__Task brief__: Without any pictures, retype exactly the lines from the one with "Task: Click the" through the final line of the records.

__Material shown__:
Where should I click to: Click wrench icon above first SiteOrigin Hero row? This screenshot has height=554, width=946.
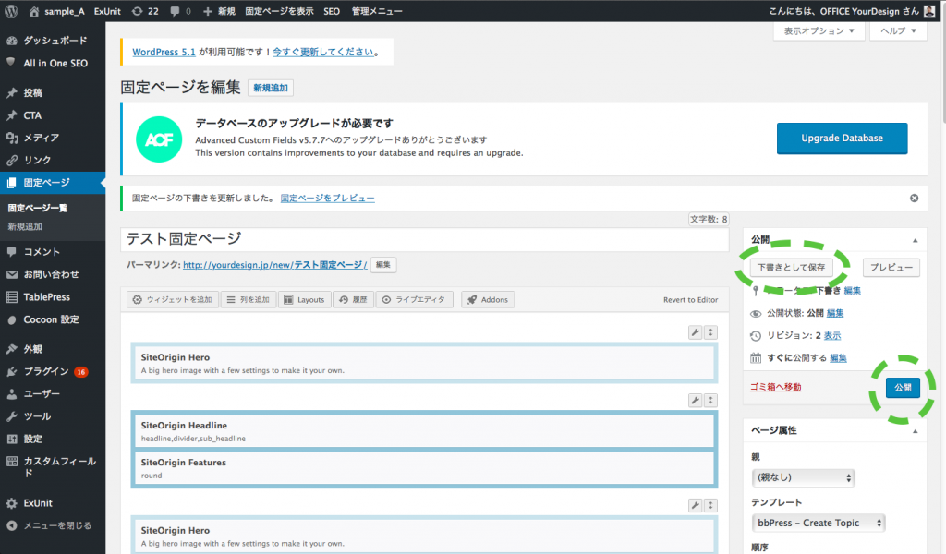pos(695,332)
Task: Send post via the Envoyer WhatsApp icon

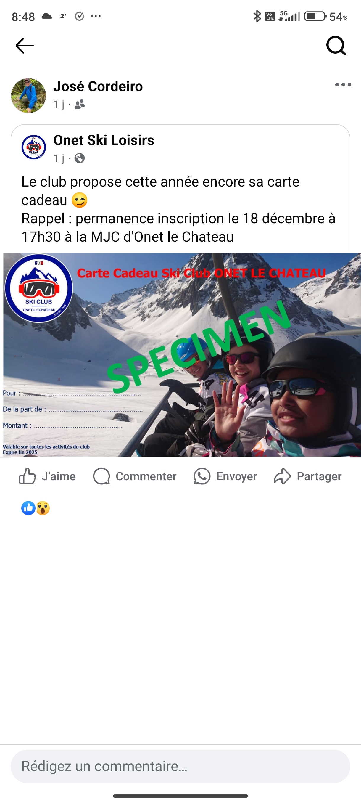Action: pyautogui.click(x=225, y=476)
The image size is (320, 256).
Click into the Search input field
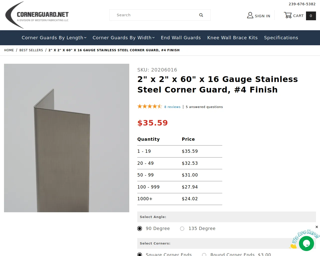click(x=154, y=15)

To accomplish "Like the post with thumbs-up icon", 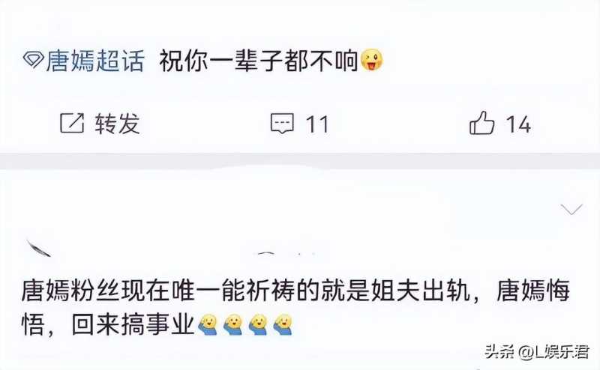I will tap(482, 123).
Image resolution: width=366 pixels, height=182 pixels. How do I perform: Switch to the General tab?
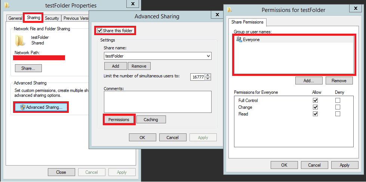pos(15,18)
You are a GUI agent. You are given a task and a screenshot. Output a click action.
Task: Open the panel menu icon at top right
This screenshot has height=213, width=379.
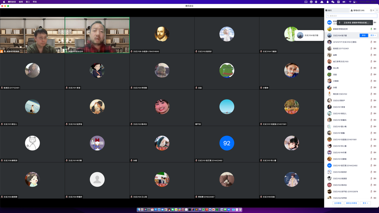[377, 10]
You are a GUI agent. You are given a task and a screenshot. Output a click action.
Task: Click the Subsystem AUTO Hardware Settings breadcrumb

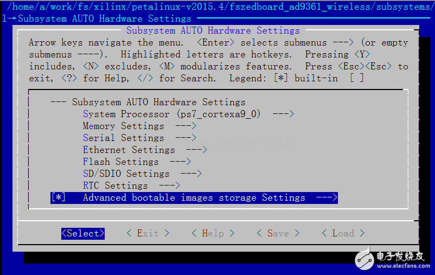tap(97, 18)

__Result of this exercise__:
Task: Click the Subsystem AUTO Hardware Settings breadcrumb

tap(97, 18)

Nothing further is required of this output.